**Excerpted passage:**

== Segment start ==

NASHVILLE, Tenn. (WKRN) – Hundreds of juveniles are being charged for stealing cars and having guns in Metro Nashville every year, despite a downward trend of youth committing serious crimes over the past several years.

According to the Davidson County Juvenile Court, theft of vehicle charges remain concerning.
There were 268 in 2018, the same number in 2019, and 244 in 2020. Handgun possession charges among juveniles in Nashville remained above 200 for the years 2018, 2019, and 2020.

“We were concerned that there was a trend that there were a number of youth that continue to steal cars and unfortunately a lot of times the youth were stealing cars and guns were in the cars,” said Davidson County Juvenile Court Judge Sheila Calloway. “That was one trend between 2013 and 2019 that was disturbingly going higher and higher every year. It’s our hope and our wish that we could make a difference in that area because that can be a dangerous combination when a youth steals a car and steals a handgun that’s in a car.”

Judge Calloway said overall, juvenile arrests went down in 2020 because of the pandemic. But aside from that, juvenile arrests went down by about 48-percent between 2013 and 2019.

“A lot of people think – well let’s just take them to jail,” Judge Calloway said. “That’s not a good resource.”

She said one factor was working with police and MNPS to limit how many students were arrested at school.

“Literally by doing that, that reduced the number of kids being arrested in the school system significantly. 07:49 There was also a discussion between all of the same people that said why are we calling the police on the youth or if police are in the school, why are we using them more for enforcement and not in a positive way where youth can see police officers in a positive light 08:07 We had to look at the roles and look at what everyone was doing and adding to the system,” Judge Calloway said. “The school systems and the police department and the mobile crisis unit were able to come together and figure out a way where instead of arresting youth, let’s have them transported to the mobile crisis unit if it was a mental health breakdown. If a child was angry and having a mental health breakdown, they were able to reach out to the family of the child to come to pick them up or help deescalate them. They can call mobile crisis and send them to mobile crisis instead of the court system.”

Judge Calloway shared whether she felt fewer arrests meant juveniles were committing fewer crimes as well.

“It’s such a significant number that you can’t imagine that half of the crimes being committed just aren’t being arrested. The crimes that juveniles are committing are going down. I think the proof is the number of arrests has gone down. We have a fantastic police department that arrests when they need to arrest so I have no doubt it is an indication that the actual crime that youth are committing has decreased,” said Judge Calloway.

Juvenile crime is one of the focuses of MNPD’s new Office of Alternative Policing Strategies.

== Segment end ==

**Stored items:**

== Segment start ==

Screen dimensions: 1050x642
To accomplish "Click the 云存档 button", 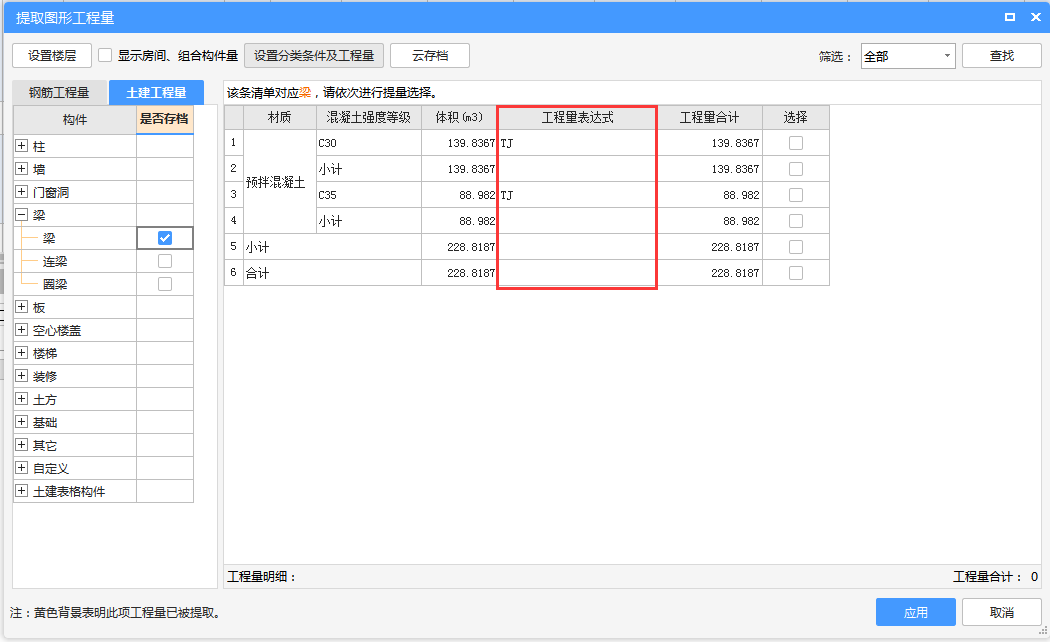I will (429, 56).
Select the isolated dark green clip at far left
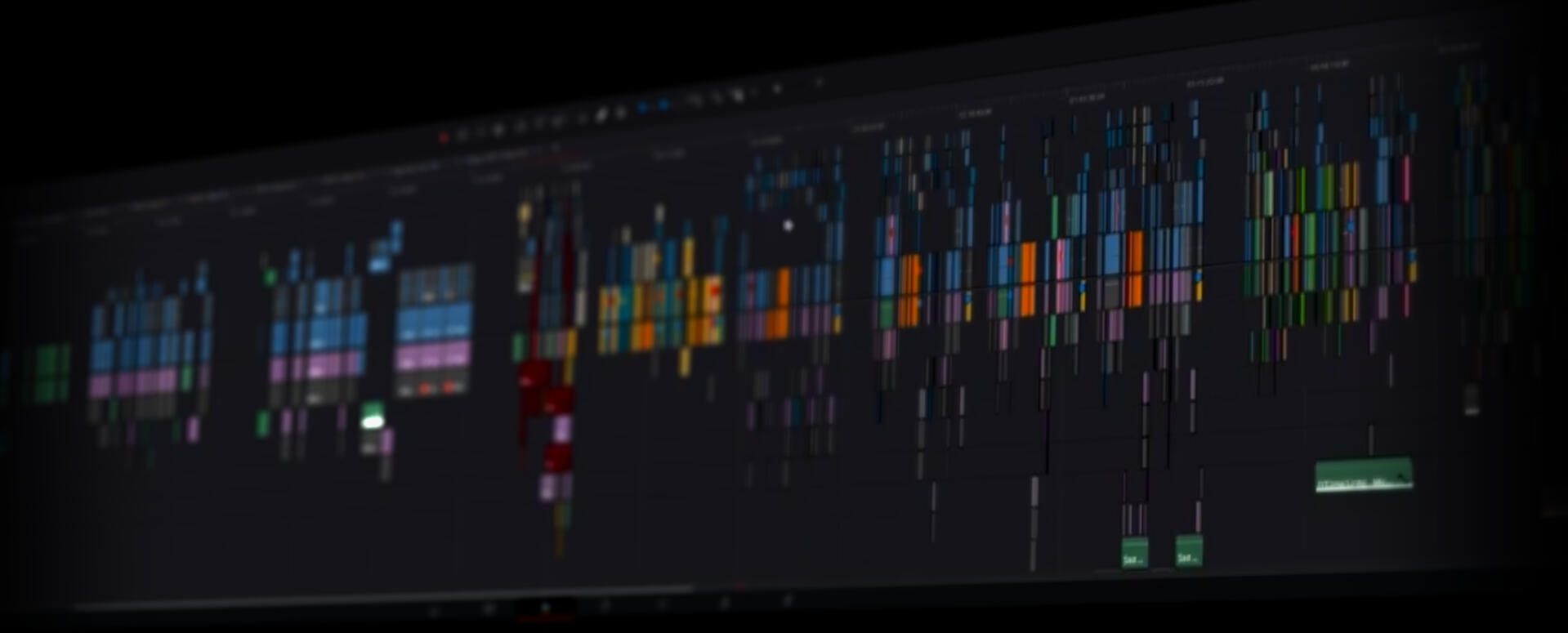This screenshot has width=1568, height=633. pos(51,373)
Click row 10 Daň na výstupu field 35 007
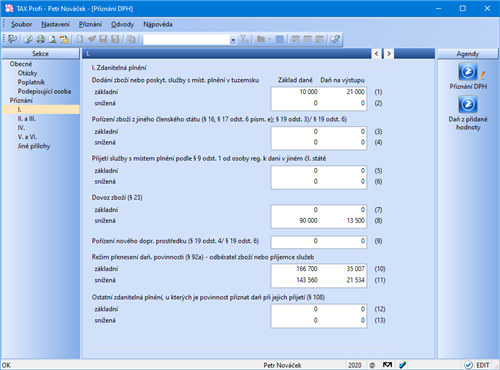Screen dimensions: 500x370 tap(343, 269)
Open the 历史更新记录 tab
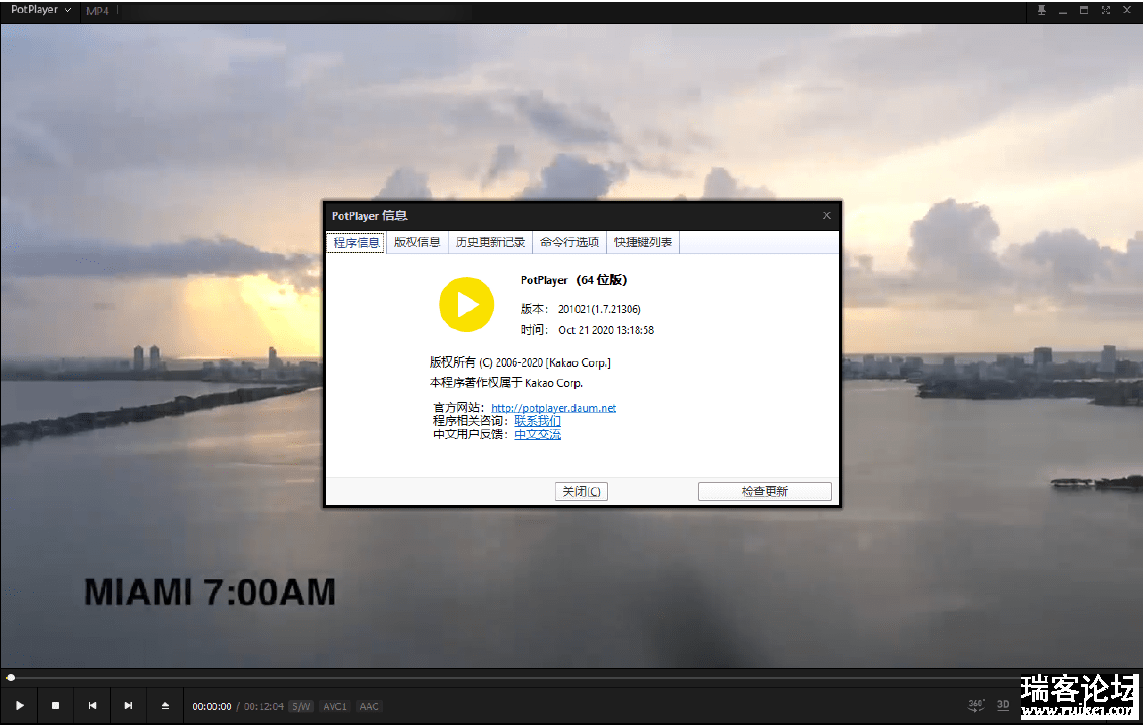The image size is (1144, 725). coord(490,242)
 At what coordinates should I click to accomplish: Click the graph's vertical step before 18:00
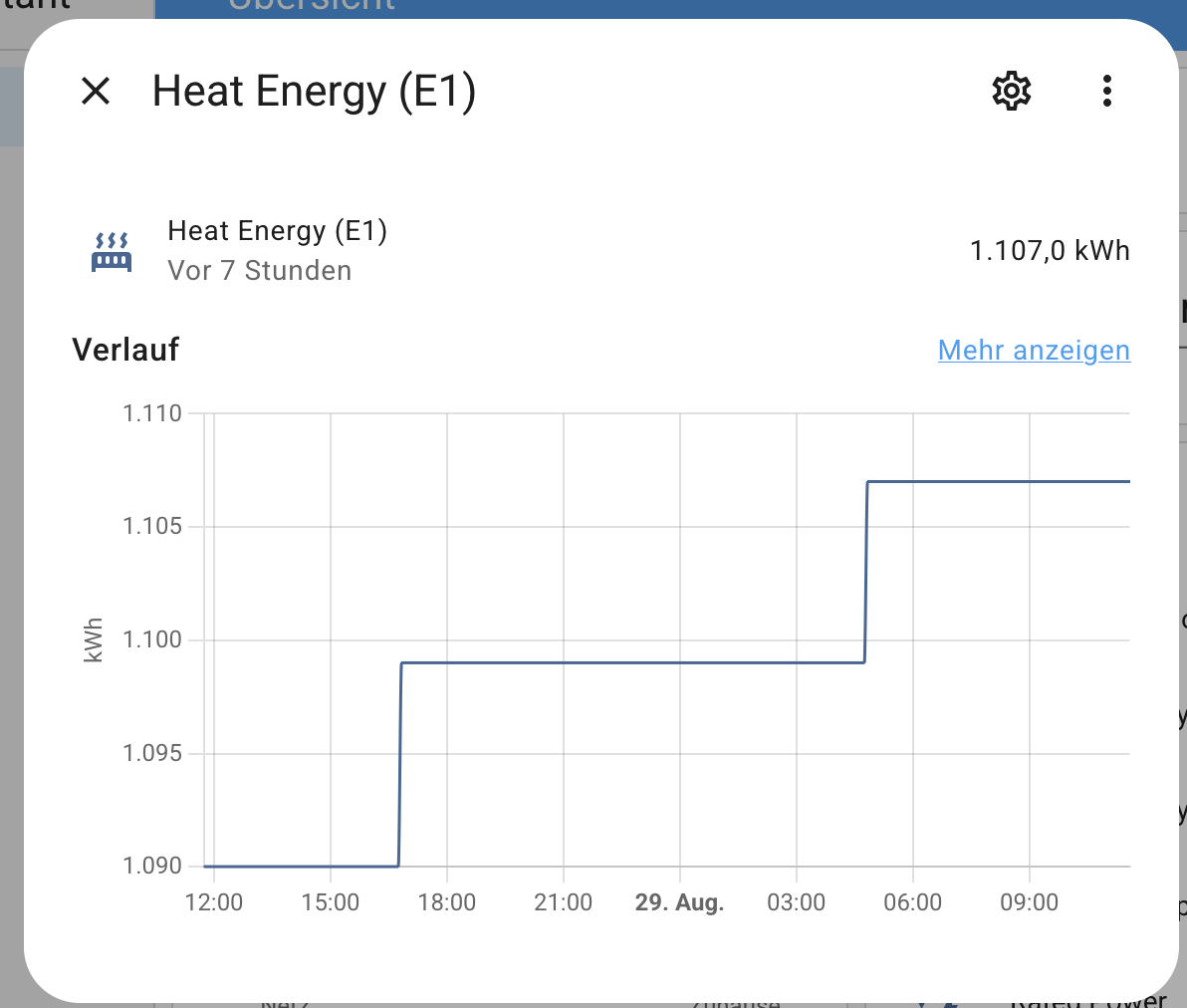coord(399,763)
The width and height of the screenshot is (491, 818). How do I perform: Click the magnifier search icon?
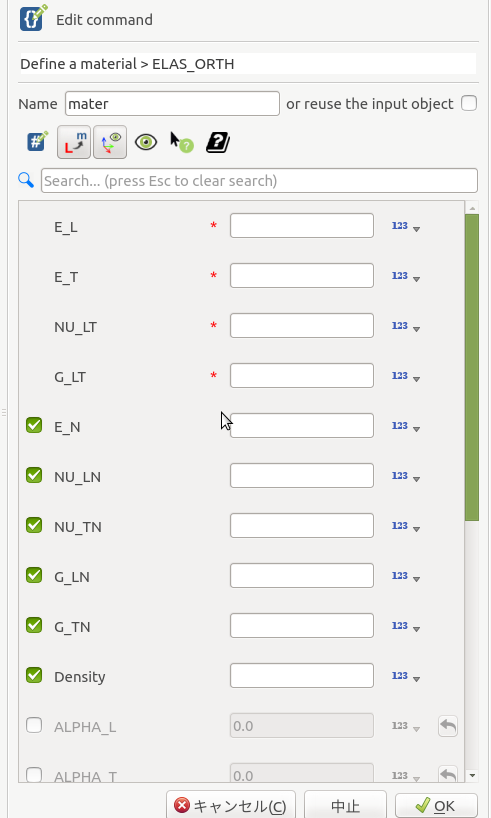click(x=26, y=180)
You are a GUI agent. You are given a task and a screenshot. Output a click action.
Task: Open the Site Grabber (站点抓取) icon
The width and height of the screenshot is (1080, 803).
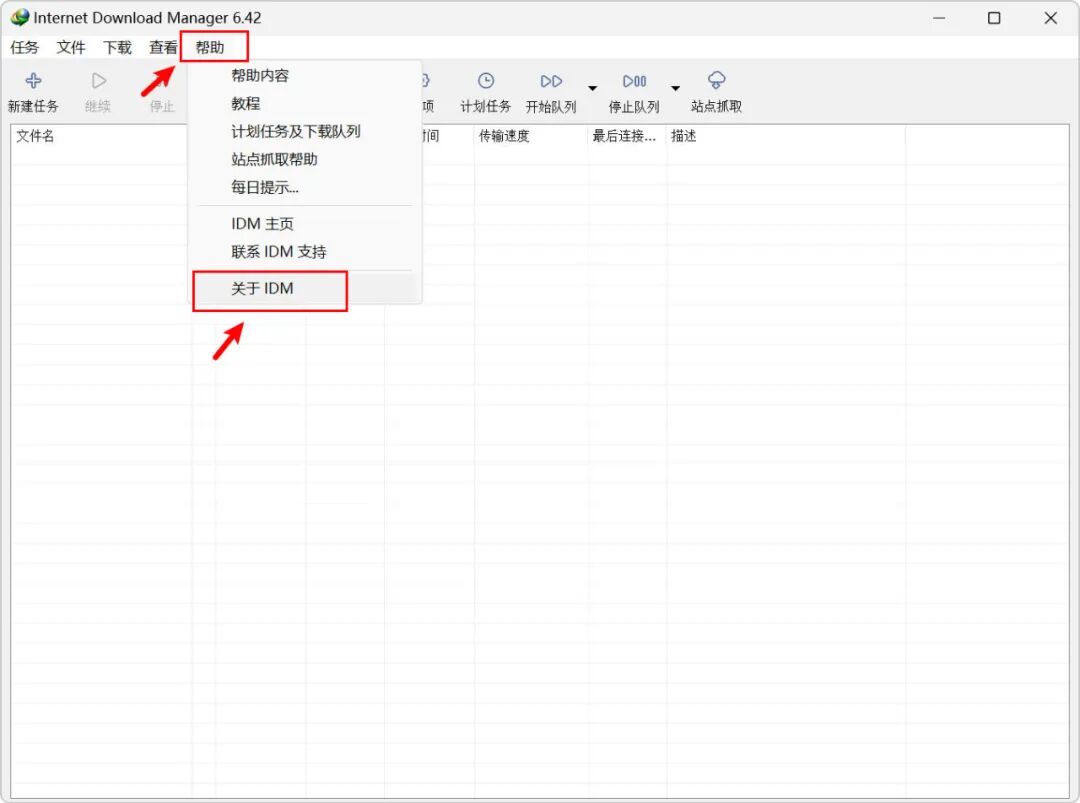pyautogui.click(x=716, y=81)
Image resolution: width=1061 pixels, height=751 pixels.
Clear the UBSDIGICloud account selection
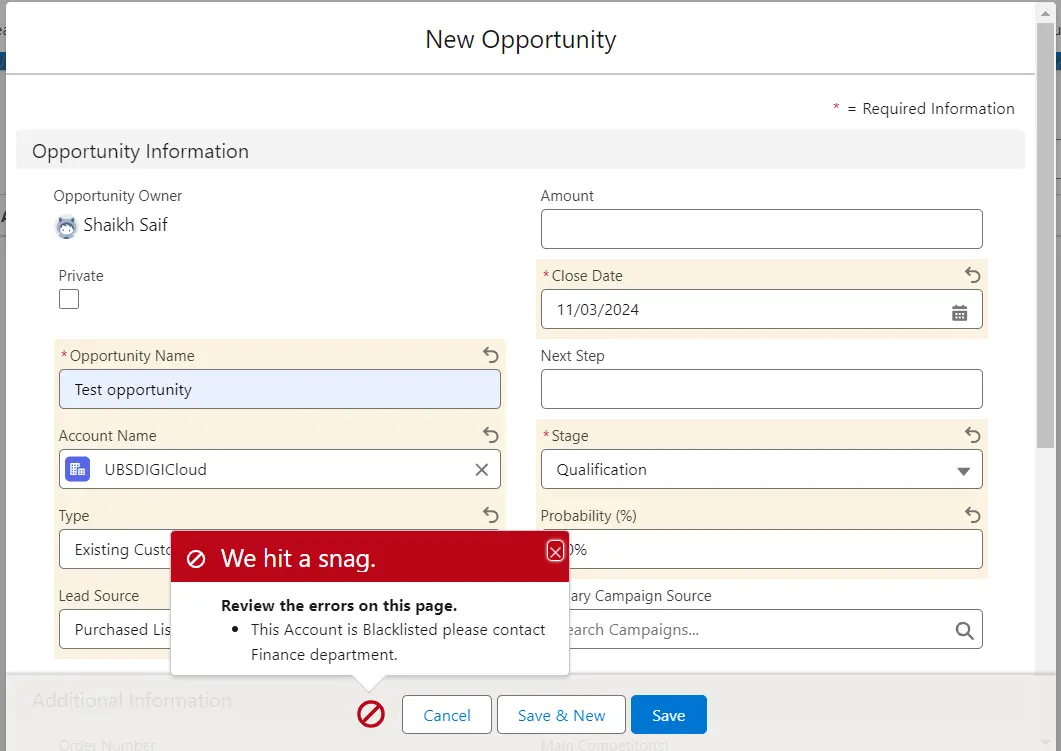(x=481, y=470)
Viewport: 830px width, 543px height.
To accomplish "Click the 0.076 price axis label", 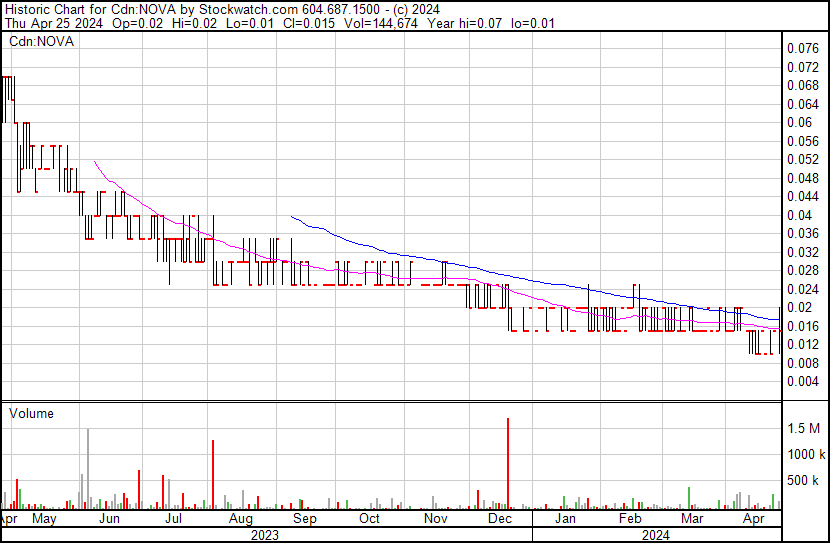I will point(802,48).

== Segment end ==

**Exercise 1:**
In the news report on juvenile crime in Nashville, by about what percentage did juvenile arrests fall between 2013 and 2019?
**Exercise 2:**
In the news report on juvenile crime, rewrite everything from "NASHVILLE, Tenn. (WKRN)" down to "charges remain concerning.", renaming "theft of vehicle" as "car theft".

**Answer space 1:**
About 48 percent.

**Answer space 2:**
NASHVILLE, Tenn. (WKRN) – Hundreds of juveniles are being charged for stealing cars and having guns in Metro Nashville every year, despite a downward trend of youth committing serious crimes over the past several years.

According to the Davidson County Juvenile Court, car theft charges remain concerning.